### Records provided

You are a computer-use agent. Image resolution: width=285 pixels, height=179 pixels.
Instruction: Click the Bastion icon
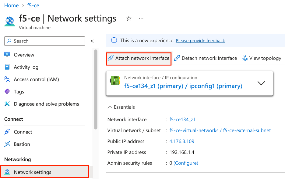pyautogui.click(x=7, y=144)
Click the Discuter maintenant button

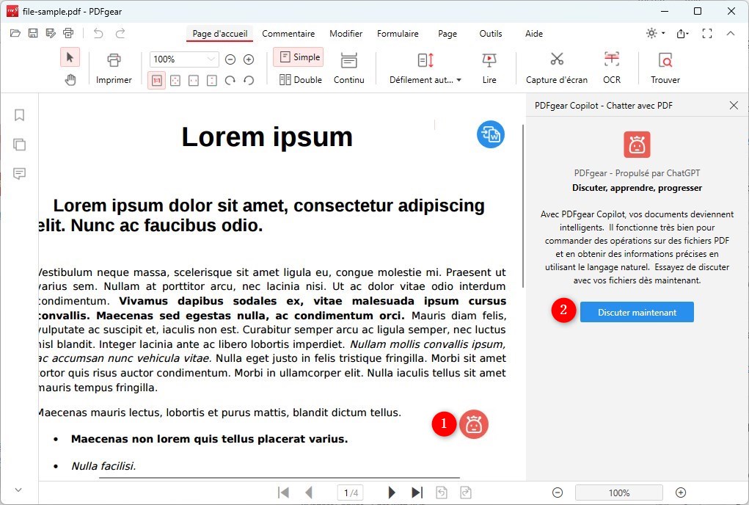point(637,312)
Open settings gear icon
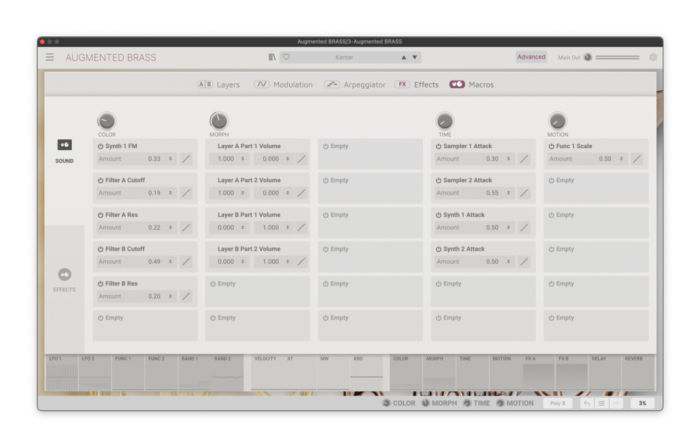 [x=653, y=57]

### Requirement
Count the lines in the listing above that contain the string "icon", treating uppercase and lowercase as different, and give only that number.

### Result
2